4. Graphical Complexity: The Need for Clarification

In the previous section, we discussed three strategies used to organize the information to be presented. As mentioned earlier, it is important to select information about mappings based on either complexity or ambiguity if the caption is to be both succinct and informative. We have identified the following five types of graphical complexities that can make it difficult for a user to understand complex data to grapheme mappings.

4.1 Encoder Complexity

Understanding the encoders used in designing a picture is necessary for users to be able to read data values shown in the picture. Encoders allow the user to map between graphical values and attribute values. Two examples of encoders are the axes (which allow users to map between positional values in the picture and data values along the axes), and graphical keys (these can illustrate mappings between variables such as size and shape and attribute values). Complexities can arise either (i) when an encoder is complex, or (ii) when an encoder mapping uses a scale that is complex.

Consider for instance, Figure 10. Among the encoders used in this picture are the X and Y axes which map positional information to house prices and house addresses respectively. In the chart shown here, the X axis does not have a zero origin (presumably in order to make the differences between the data items clearer by having more screen real estate to display a smaller range of data values). Because of this translation of the origin, it is no longer possible to conclude in this chart that a bar twice as long as another bar encodes a value twice as large (for instance, bars representing houses WALNUT-6343 and VERMONT-637 in 10). Both axis translation and truncation--to compress empty regions in quantitative data--can lead to false inferences. Similar decoding problems can occur with other encoding techniques as well, as when a quantitative attribute is mapped to the area of a circle or non-linear scales are used along axes.

WHAT TO PRODUCE:
Please name the two examples of encoders that the section on graphical complexity gives.

SUPPLIED RECORDS:
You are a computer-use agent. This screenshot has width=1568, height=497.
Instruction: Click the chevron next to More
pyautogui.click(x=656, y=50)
...
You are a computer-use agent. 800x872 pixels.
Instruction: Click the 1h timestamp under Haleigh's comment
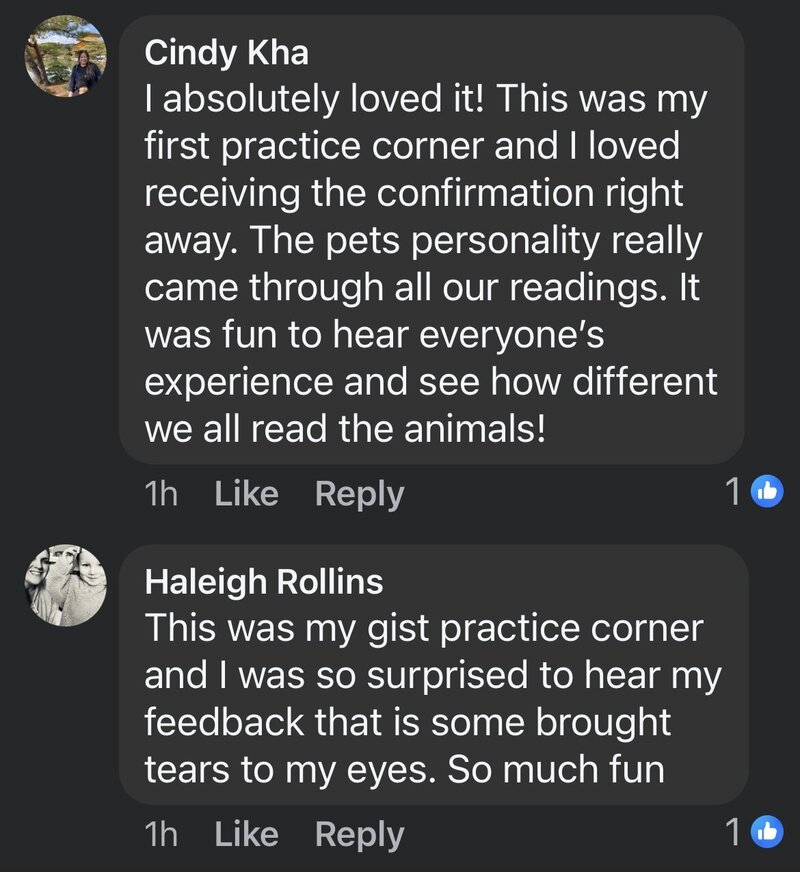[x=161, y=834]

OUTPUT OF THE TASK:
Axes and graphical keys.